[Records from a data source]
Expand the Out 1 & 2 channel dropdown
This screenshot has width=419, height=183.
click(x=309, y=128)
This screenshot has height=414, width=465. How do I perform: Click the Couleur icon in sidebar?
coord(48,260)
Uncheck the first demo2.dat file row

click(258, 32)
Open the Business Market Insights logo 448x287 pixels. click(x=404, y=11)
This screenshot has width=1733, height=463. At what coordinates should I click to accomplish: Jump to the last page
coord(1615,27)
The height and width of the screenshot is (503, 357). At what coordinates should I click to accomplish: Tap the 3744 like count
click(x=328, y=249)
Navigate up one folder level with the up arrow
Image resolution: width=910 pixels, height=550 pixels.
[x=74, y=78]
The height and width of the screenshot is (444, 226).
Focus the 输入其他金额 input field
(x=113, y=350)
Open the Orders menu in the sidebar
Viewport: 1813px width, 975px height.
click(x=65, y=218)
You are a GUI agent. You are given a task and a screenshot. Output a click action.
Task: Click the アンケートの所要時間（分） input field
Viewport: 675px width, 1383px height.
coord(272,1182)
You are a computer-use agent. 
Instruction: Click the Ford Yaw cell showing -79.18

- Work item -
Retype each entry exactly, leaving none of them out.

- Task output -
Expand the Out 1 & 2 channel dropdown
This screenshot has width=419, height=183.
click(x=309, y=128)
This screenshot has height=414, width=465. How do I perform: Click the Couleur icon in sidebar?
coord(48,260)
Uncheck the first demo2.dat file row

click(258, 32)
Open the Business Market Insights logo 448x287 pixels. click(x=404, y=11)
This screenshot has width=1733, height=463. At what coordinates should I click to accomplish: Jump to the last page
coord(1615,27)
The height and width of the screenshot is (503, 357). At what coordinates should I click to accomplish: Tap the 3744 like count
click(x=328, y=249)
Navigate up one folder level with the up arrow
Image resolution: width=910 pixels, height=550 pixels.
[x=74, y=78]
The height and width of the screenshot is (444, 226).
Focus the 输入其他金额 input field
(x=113, y=350)
Open the Orders menu in the sidebar
Viewport: 1813px width, 975px height.
click(x=65, y=218)
You are a GUI agent. You are given a task and a screenshot. Output a click action.
Task: Click the アンケートの所要時間（分） input field
Viewport: 675px width, 1383px height.
coord(272,1182)
You are a computer-use agent. 
Instruction: Click the Ford Yaw cell showing -79.18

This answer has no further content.